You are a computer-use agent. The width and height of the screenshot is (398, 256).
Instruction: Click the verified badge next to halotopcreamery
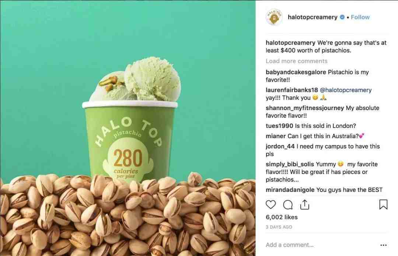coord(342,17)
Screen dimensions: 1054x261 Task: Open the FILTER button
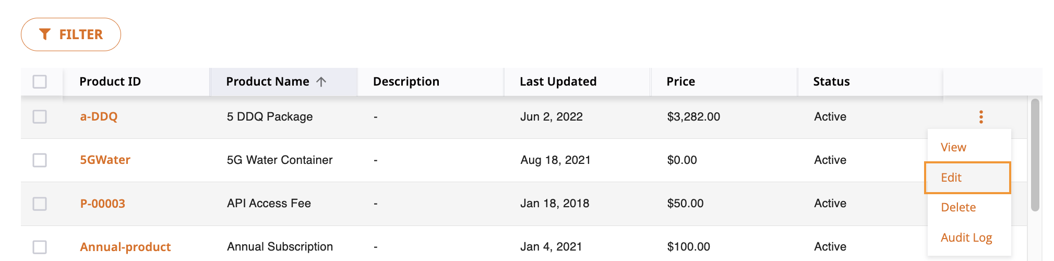point(71,34)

_Exercise_: Leave out all pictures, then copy the remaining material exactly.

_Completed task_:
You are a computer-use agent. The width and height of the screenshot is (398, 256).
Instruction: Click the verified badge next to halotopcreamery
coord(342,17)
Screen dimensions: 1054x261 Task: Open the FILTER button
point(71,34)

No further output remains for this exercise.